Criminal law is a law of prudence, precaution, but above all, of certainty. These combined imperatives mean that a judge can only proceed to a conviction after satisfying three sets of requirements: legality, materiality, and finally, morality, which would reflect a guilty intent.

The first requirement that concerns us at this stage and that seems to us to be inherent in any idea of an offence, is that of its objective apprehension through a legal definition by a legal text and that in the same logic a text provides for the sanction attached to it.

This is the principle of legality of offences and penalties.

But make no mistake, the law in question is certainly not the constitution. It is clear that the constituent power has never intended to define offenses and penalties. However, while such an attempt is not insignificant when initiated by Parliament, the spirit of criminal law must jealously guard its principles and scope.

In truth, an offense can be conceived as the social situation that repressive laws define and punish.

In other words, the offence rests on two fundamental pillars: the incrimination and the sanction.

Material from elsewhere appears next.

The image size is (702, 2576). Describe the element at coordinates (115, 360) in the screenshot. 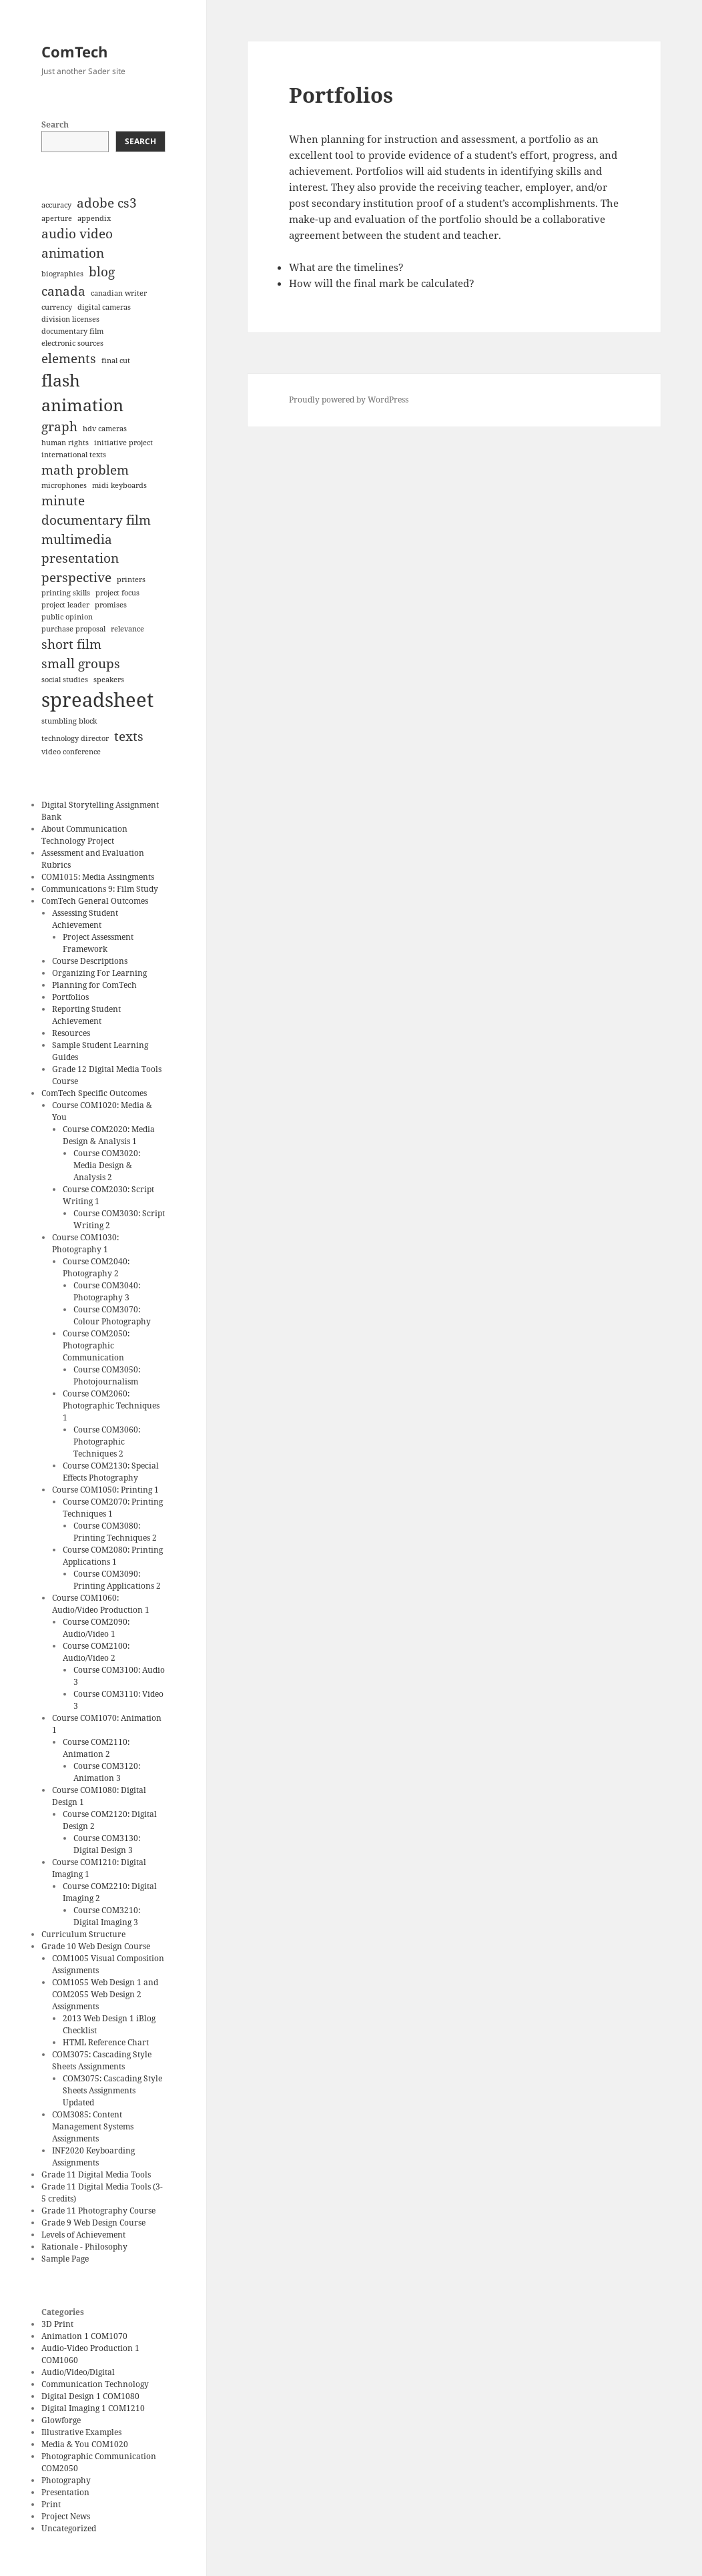

I see `final cut [final cut (1 item)]` at that location.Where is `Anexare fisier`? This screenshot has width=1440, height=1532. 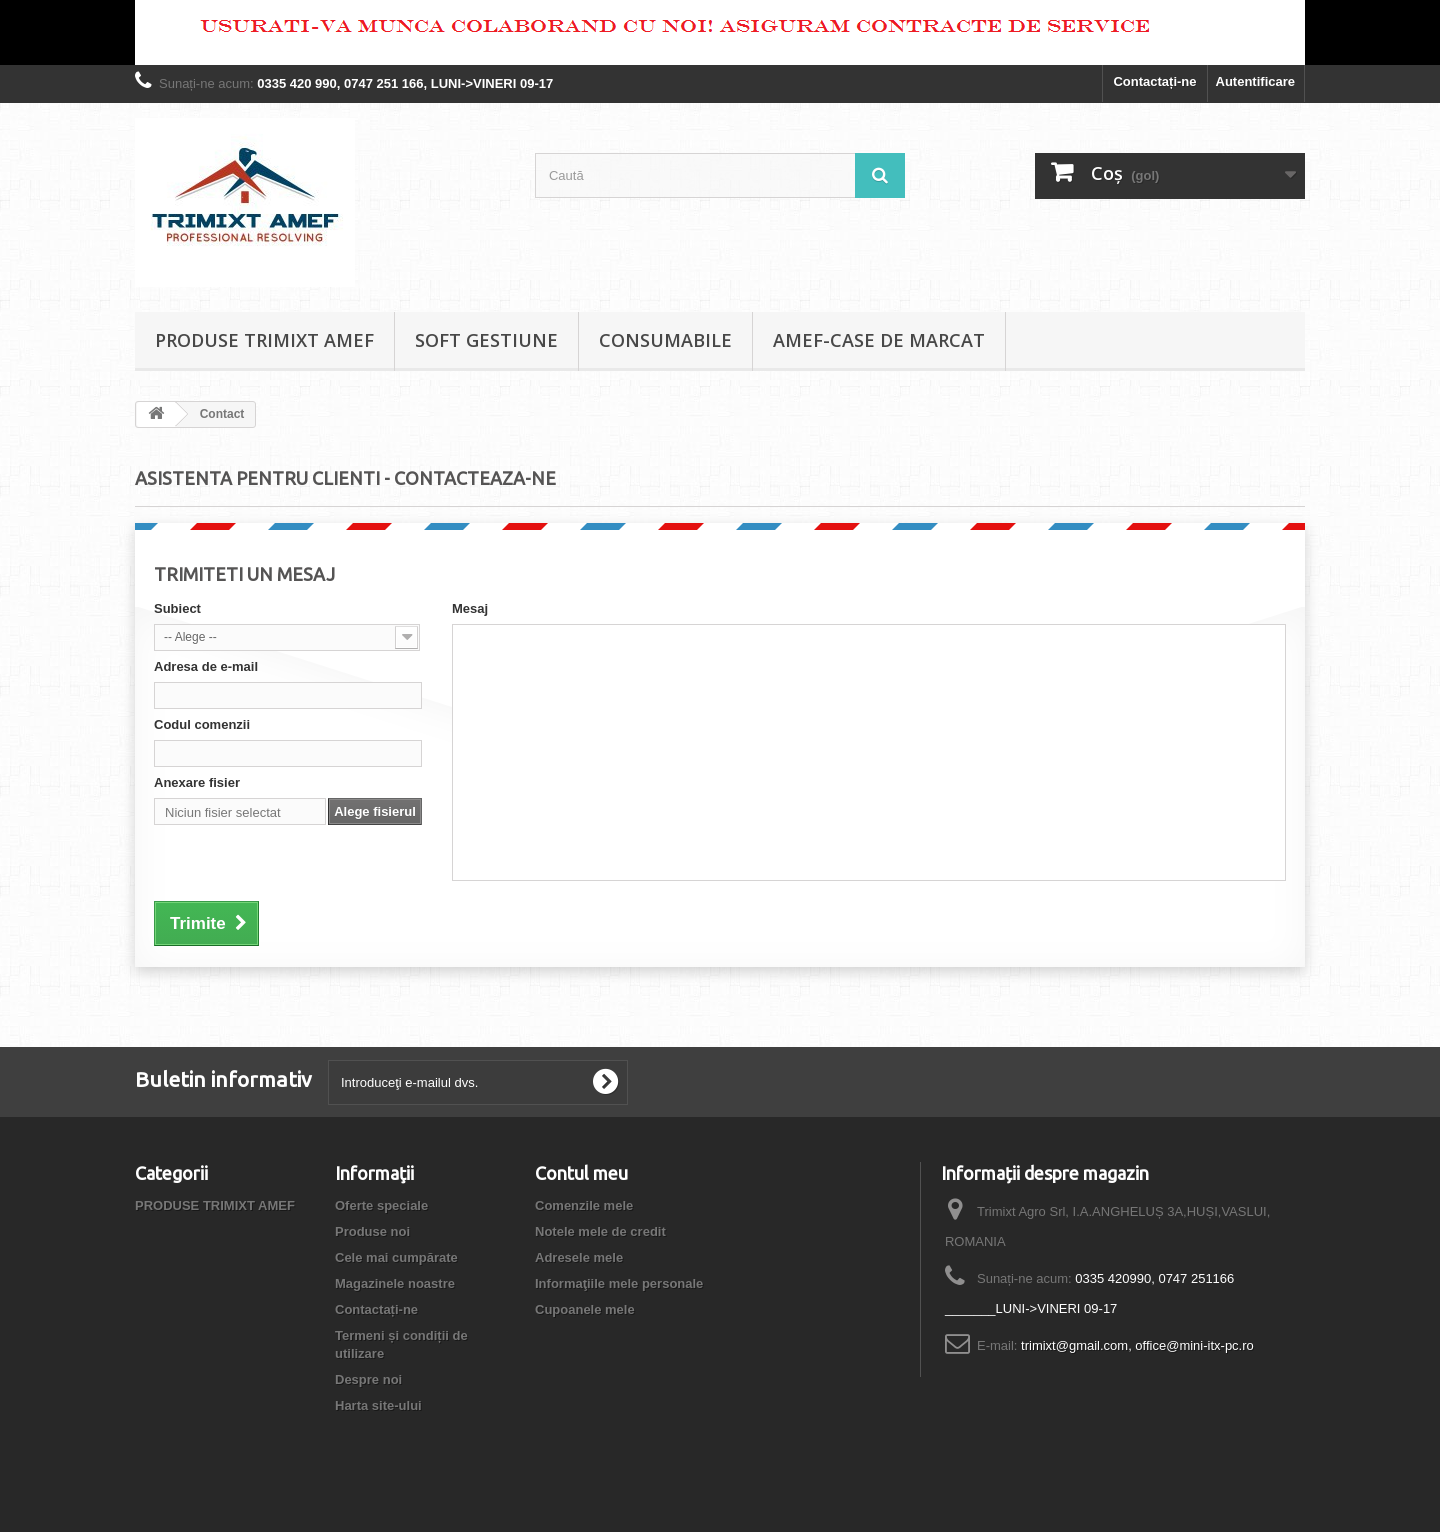 Anexare fisier is located at coordinates (197, 782).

The Senegalese constituent assembly confirms this reasoning in Article 9, paragraph 2 of the constitution when it states that: "No one may be convicted except by virtue of a law which came into force before the act committed."

This principle is reinforced by the Senegalese penal code, which in its article 4 reaffirms the principle of legality of punishments and offenses.

Far be it from me to deny the conceptual validity of the notion of High Treason. It has existed and challenged general theories of criminal law. In historical jurisprudence, it served as a basis for criminal judges to punish conduct linked to serious threats to the safety and security of the State, national defense, and territorial integrity.

Its abandonment by the reform of the French penal code reflects the desire to exclude approximations and broad generalities from the list of criminal offenses. Articles 411-2 to 411-11 of the new French penal code allow for the prosecution of serious offenses formerly considered equivalent to high treason.

In Senegal, however, Article 101 of the constitution, which states that "The President of the Republic is only responsible for acts carried out in the exercise of these functions in cases of high treason," is notable only for its vagueness.

He does not define high treason himself, nor does he refer to another text for the incrimination, let alone for the punishment.

Notwithstanding the abundant legal and political literature, it must be recognized that an offence of High Treason does not exist in positive Senegalese law.

Articles 56, 57, and 58 of the penal code criminalize and punish the offense of treason. This offense, by virtue of the principle "one should not distinguish where the law does not distinguish," should not be confused with that of high treason.

The alternative argument, which claims that any offense committed by a President of the Republic in the exercise of their duties constitutes high treason, would be laughable were it not for the bad faith underlying it. To accept such reasoning is to acknowledge a classification of offenses not based on the social value of the crime, but rather on the individual perpetrator.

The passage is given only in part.